Why start a blog in 2015?

Is this platform forward-looking?

Posted on June 26, 2015

Am I really doing this? That’s the question I ask myself as I work on assembling a redesigned website, now with a weblog (i.e., a blog). We’re well on our way into the 21st century, I abandoned my 1990s-era personal web site near the turn of the millennium, and since then I have never missed having an online presence beyond what social media offers. Current trends are toward increasing screen time on mobile devices, and on mobile devices people are spending more time in native apps and less in the web browser. I have to ask myself, who will still be reading a weblog like this in a few years?
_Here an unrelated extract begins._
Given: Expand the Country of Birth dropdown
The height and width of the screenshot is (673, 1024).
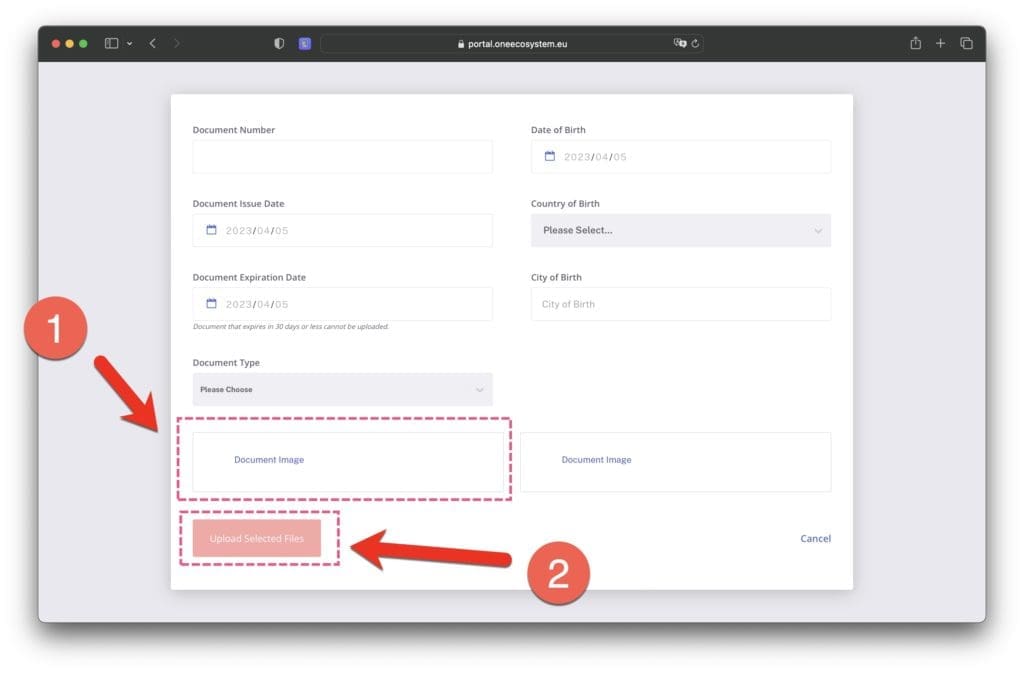Looking at the screenshot, I should click(680, 230).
Today’s hot platform is Medium, which upgrades blogging in many ways, offering elegance, easy of use, distribution, even beauty, all in one simple package (see, What Blogging Has Become). LinkedIn offers a publishing platform that’s effective for those seeking to reach a professional audience, and there are plenty of other blog-like services, such as Tumblr, offering easy ways to create and share online content. In contrast, a standalone personal website and blog is much more work and provides fewer social features.

Still, I’m launching this blog, even though it’s 2015, because of benefits that come from the web’s open platform. Despite flashy alternatives, despite the popularity of social media platforms, the staying power of and strength of blogs is remarkable. Traditional news formats remain under continued assault from web publishing, which ascends relentlessly. WordPress, the top blog platform, is a strong and profitable business. It sits within a field of field of active competitors, SquareSpace Weebly, and others among them. Where some platforms have fallen (e.g., LiveJournal), others have risen to take their place. And there’s healthy innovation—I’m using Jekyll, a static site generator which appeals to developers. It is clear that web’s blogging ecosystem remains healthy, in a way that only an open platform makes possible.
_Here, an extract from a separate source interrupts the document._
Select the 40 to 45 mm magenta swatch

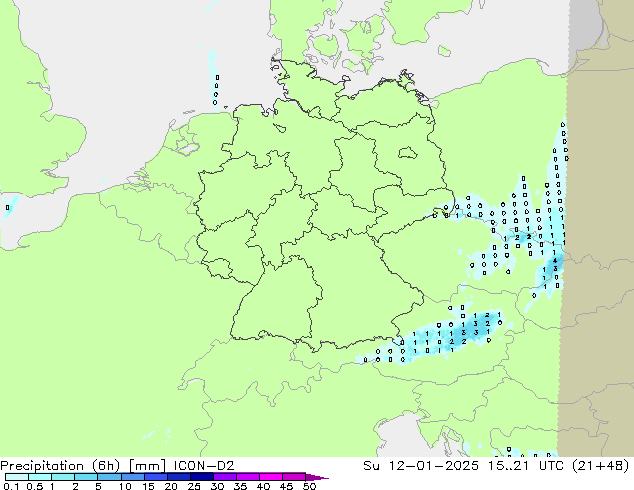point(271,477)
In addition to staying power, flexibility and control are two key reasons I’m fully embracing the open web’s open platform, why I’m starting a traditional blog rather than establishing my presence on Medium or something similar. Flexibility means my blog can be just about anything, just so long as it adheres to the web’s standards: HTML, JavaScript, HTTP, DNS, etc. Control means I get to choose how to take advantage of this flexibility, I’m not constrained by the choices of a particular vendor, nor am I coerced by them.
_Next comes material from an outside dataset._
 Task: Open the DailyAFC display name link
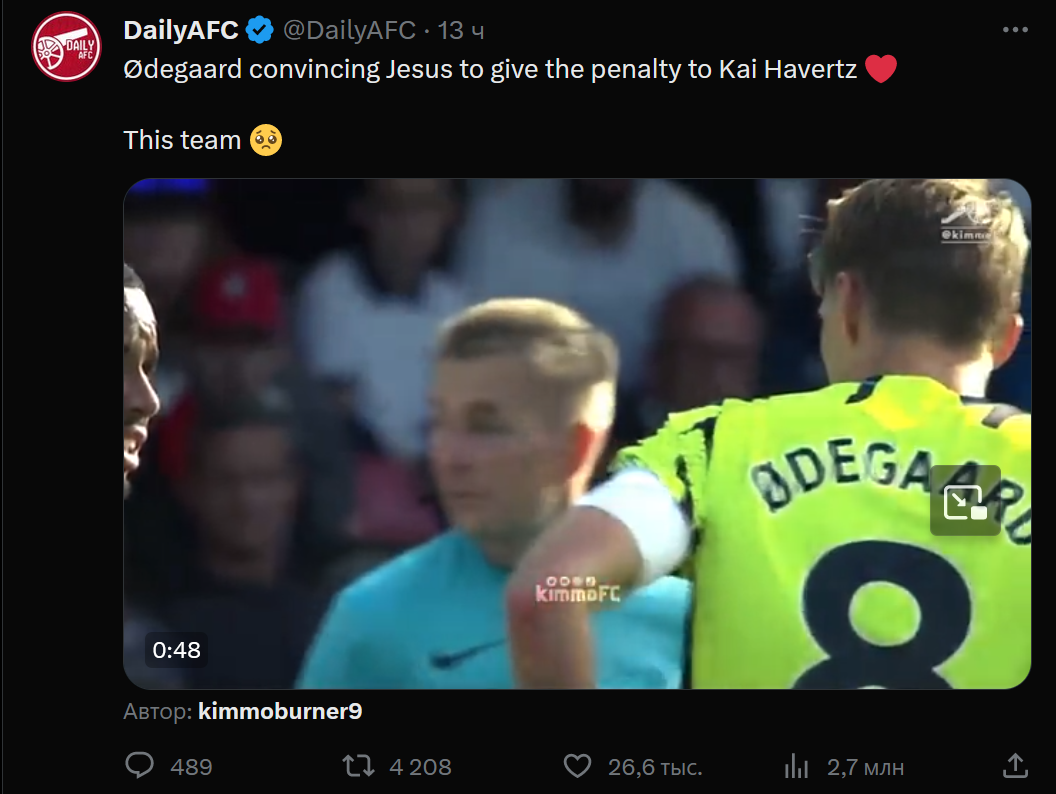(x=181, y=31)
I’m paying for these benefits with effort, and notably, lack of social features. This highlights what I believe is an important missing piece among the internet’s open standards: identity. It would make so much more sense if, after signing into Chrome or Firefox, I didn’t merely get access to stored history and bookmarks, but also were automatically signed when visiting any service that I regularly use, and one permission tap away from signing up for anything new. Identity could also provide a building block for open standards for notifications and social features. Perhaps this is a topic that I will pursue in a future post.

The debate on the merits of open platforms, vs proprietary ones, is an old one. I’m not ready to argue that openness must win in the end, as some do, but in starting a traditional weblog I’m betting on the staying power of openness. I’m doing a little extra work, but I’m having fun with the technical challenges, and I hold out hope for a future open internet enriched by identity and social features built atop it.